Ora, la sede “privilegiata” per la proposizione della domanda de qua rimane il giudice “della formazione del titolo esecutivo”: essendo, infatti, la fattispecie di cui all’art. 96, comma secondo, c.p.c., una forma speciale ed endoprocessuale di responsabilità civile, è solo il giudice della causa dalla quale quella responsabilità può derivare ad essere quello più idoneo a valutare anche la sussistenza di una tale responsabilità. Inoltre, aggiunge la Corte, attribuire una competenza, esclusiva o anche solo concorrente, al giudice dell’opposizione all’esecuzione, potrebbe portare a una inaccettabile “torsione del sistema” come quella che si potrebbe realizzare, ad esempio, se questo giudice, chiamato a valutare la soccombenza virtuale a motivo della sopravvenuta caducazione del titolo esecutivo (si ricorda, in proposito, quanto detto sopra in merito alla prima questione affrontata dalla Corte), ritenesse infondata l’opposizione e tuttavia ritenesse contemporaneamente di condannare il creditore per responsabilità aggravata (in un sistema, peraltro, dove al giudice dell’opposizione all’esecuzione è preclusa ogni pronuncia di condanna).

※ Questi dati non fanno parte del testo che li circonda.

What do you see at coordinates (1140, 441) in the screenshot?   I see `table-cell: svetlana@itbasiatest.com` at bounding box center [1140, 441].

Tuttavia, rileva giustamente la Corte, da un lato si deve considerare l’ipotesi che a fondamento dell’esecuzione sia posto un titolo stragiudiziale (che, come tale, potrebbe non avere quindi un giudizio del quale si discuta della sua perdurante validità); dall’altro lato, non si possono ignorare i casi nei quali la domanda risarcitoria non sia più proponibile al giudice della cognizione (ad esempio perché quel giudizio si è concluso o perché la caducazione del titolo deriva dalla fase di cassazione, nella quale è a quel punto preclusa un’attività istruttoria che potrebbe invece essere necessaria per accertare la responsabilità aggravata). In questi casi, e solo in questi casi eccezionali, sarà allora possibile rivolgere la domanda ex art. 96, secondo comma, c.p.c., al giudice dell’opposizione all’esecuzione, giudice che assume quindi una competenza non alternativa bensì subordinata a quella del giudice della cognizione.

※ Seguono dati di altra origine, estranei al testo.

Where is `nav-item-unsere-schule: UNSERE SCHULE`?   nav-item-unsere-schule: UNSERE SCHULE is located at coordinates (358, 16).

La Suprema Corte non ignora però la possibilità che, ad esempio, il debitore rilevi la dannosità dell’illegittima azione esecutiva solo allorché la relativa domanda di ristoro non sia più proponibile né nel giudizio di cognizione né il quello di opposizione all’esecuzione. Ebbene, nelle ipotesi nelle quali, non per colpa o libera scelta della parte, non sia più possibile formulare la domanda in alcuno dei due anzidetti giudizi, essa potrà essere proposta in un autonomo giudizio.

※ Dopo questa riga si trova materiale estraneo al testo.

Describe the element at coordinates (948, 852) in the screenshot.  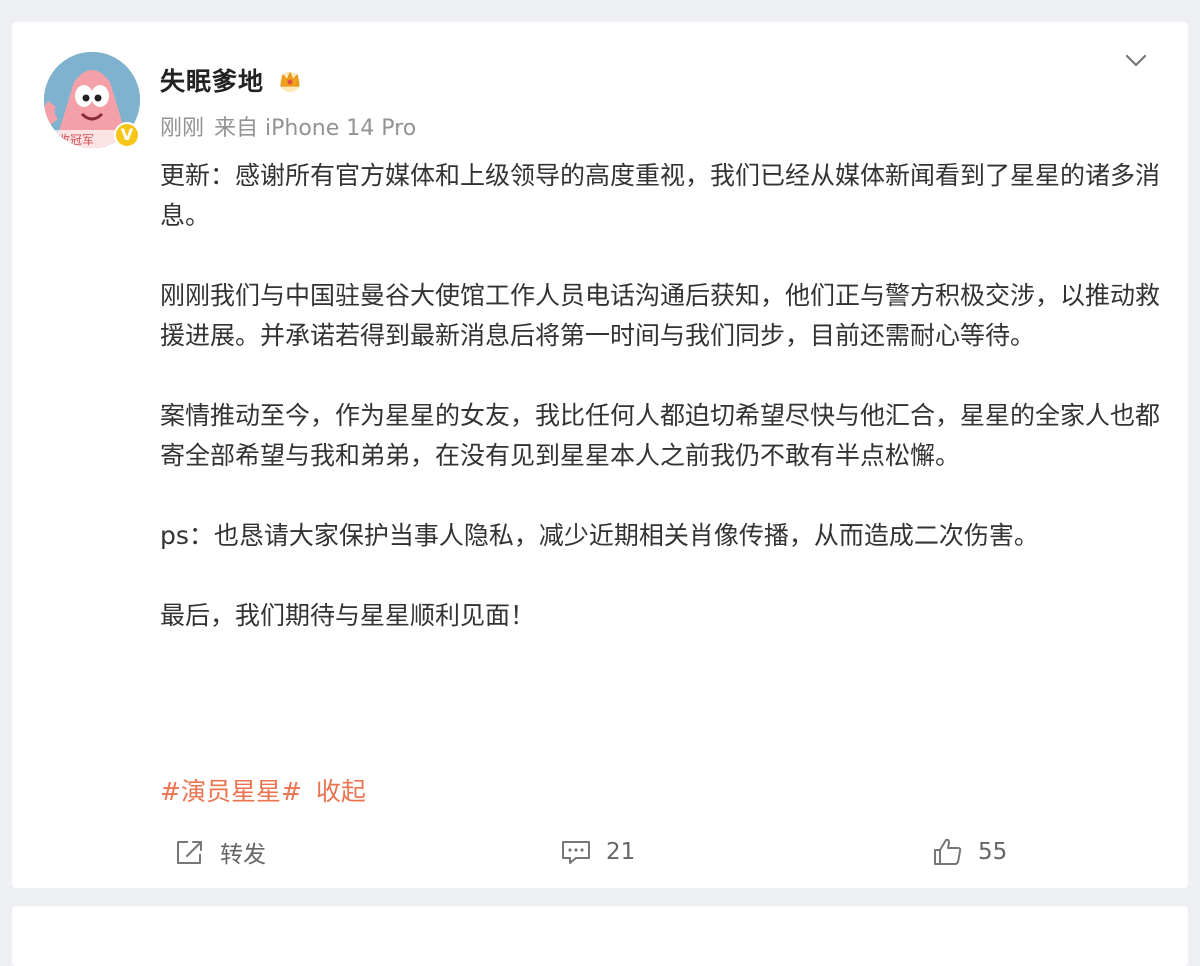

La Corte delinea quindi una soluzione volta ad evitare che la parte che ne ha diritto rimanga priva di tutela, onerandola, tuttavia, della ferrea dimostrazione di non essere incorsa per sua colpa nell’impossibilità di rivolgersi al giudice della cognizione e, in via “subordinata” (ci si consenta l’impropria ma efficace espressione), a quello dell’opposizione all’esecuzione.

Infine, può essere utile riferire anche delle argomentazioni poste dalla Corte, nel concreto caso portato alla sua attenzione, alla base della declaratoria di tardività dell’impugnazione in appello proposta dall’intimato nel procedimento di opposizione all’esecuzione. Sul punto, la Corte ribadisce il consolidato principio in base al quale il rispetto dei termini perentori fissati dalla legge, ed in particolare di quelli che regolano la tempestività dell’impugnazione, è questione che il giudice è tenuto a verificare d’ufficio, ed ancora ribadisce che, poiché la domanda ex art. 96 c.p.c. non ha natura autonoma bensì accessoria rispetto alla domanda principale, la sua proposizione nell’ambito di un giudizio di natura esecutiva (quale quello di opposizione all’esecuzione) non è idonea a sottrarre l’intero giudizio all’inapplicabilità della sospensione feriale, che non deve quindi essere considerata nel calcolo dei relativi termini.